В калитке стояли Клим и Галка.
— Чего надо?
— Нам ничего, — ехидно сказал Клим. — А вот завучу надо чего-то. Велела тебя доставить живого или мертвого. И сию минуту.
Видно было, что он не врет.
От ожидания неприятностей мне стало грустно и тревожно. Конечно, я не подал вида. Воткнул клинок в землю и храбро зашагал к калитке. Даже заметил вскользь, что уроки кончились и завуч могла бы человека не беспокоить, когда он занят своими делами.

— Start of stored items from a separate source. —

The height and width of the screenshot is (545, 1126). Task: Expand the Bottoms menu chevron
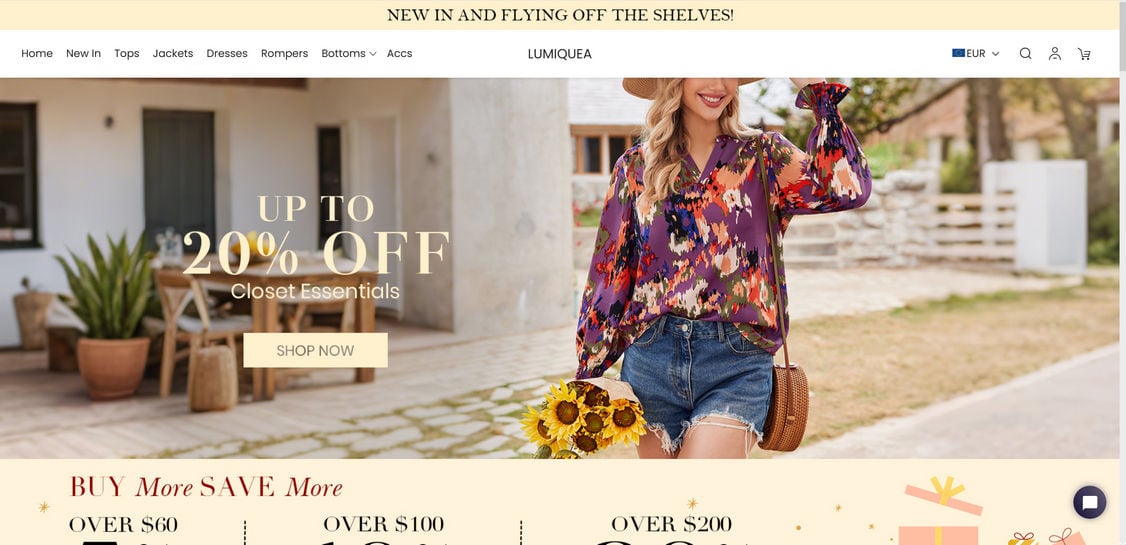point(373,54)
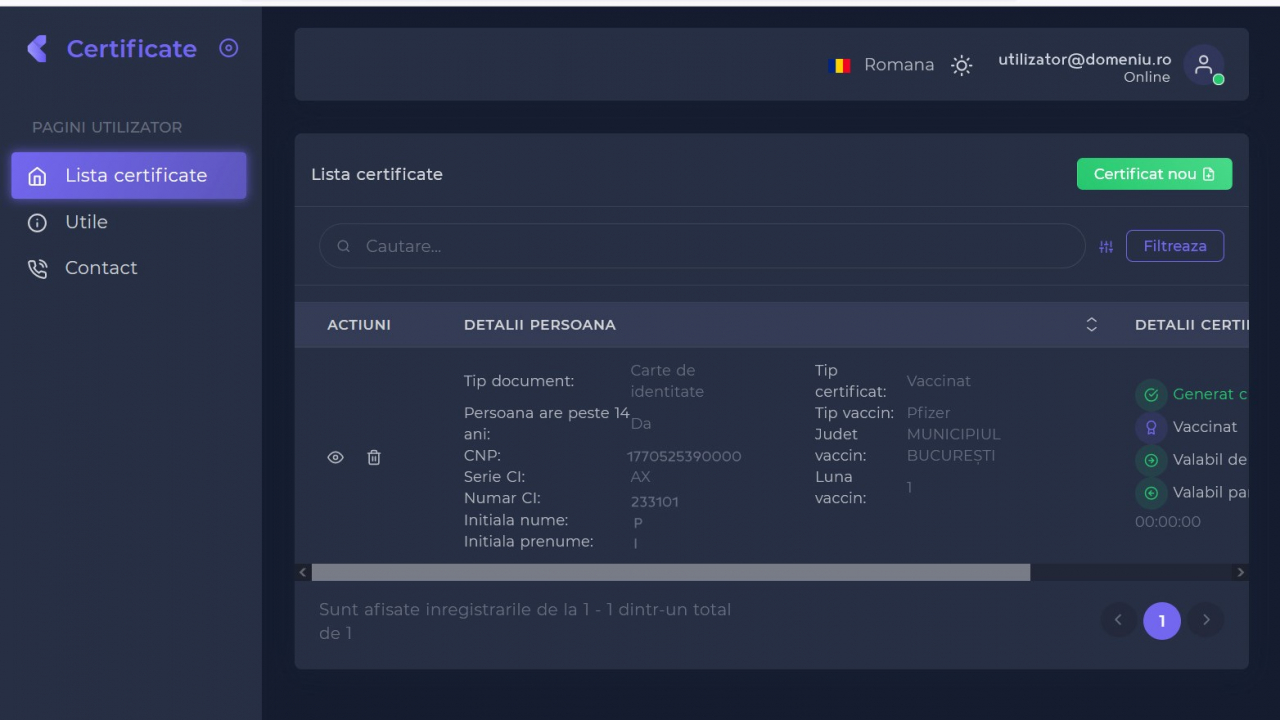This screenshot has height=720, width=1280.
Task: Click the Certificate logo arrow icon
Action: [x=38, y=49]
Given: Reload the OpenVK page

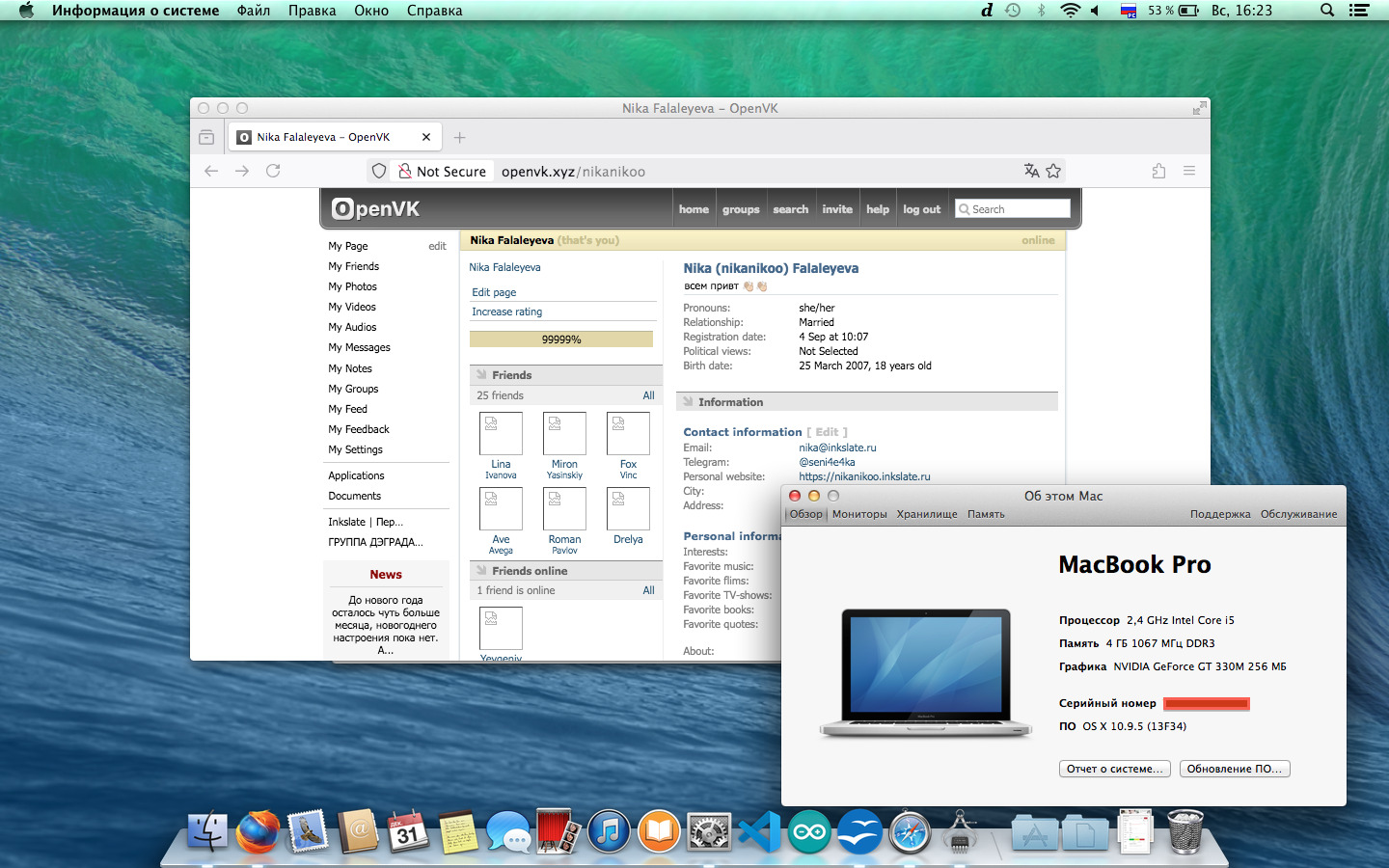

Галка посмотрела на меня сочувственно. А Клим хмыкнул:
— Ничего. Подождет твой сенокос.
Он посадил Галку на раму, мне велел сесть на багажник, и мы покатили к школе.
Чем ближе мы подъезжали, тем сильнее я нервничал.
— Сиди, не брыкайся, — сказал Клим. — Что она, съест тебя, что ли?
Съест не съест, а хорошего я тоже не ждал. Но не убегать же, в самом деле.
Клим и Галка доставили меня в школьный вестибюль. Клим сказал:
— Ну, шагай. Знаешь небось, где ее кабинет.
Разумеется, я знал. Приходилось бывать. Не по своей воле, конечно.
На лестнице я почувствовал себя неуютно. И не только потому, что боялся неприятностей. В школу я всегда приходил в форме — упакованный в серое сукно от шеи до ботинок, а сейчас меня «взяли» прямо на улице, будто перенесли сюда на машине времени из каникул. Растрепанный, исцарапанный, в шелушащихся пятнах загара, я совершенно не подходил школе — ее строгим стенам, плакатам, портретам Гоголя и Пушкина и большим «Правилам для учащихся» в такой же, как у портретов, раме. О ненавистной жесткой гимнастерке и кусачих штанах до пят я сейчас вспоминал, как о надежной броне. Будто эта броня могла защитить меня от колючих глаз Веры Северьяновны, от ее гнева и вообще от всяких бед.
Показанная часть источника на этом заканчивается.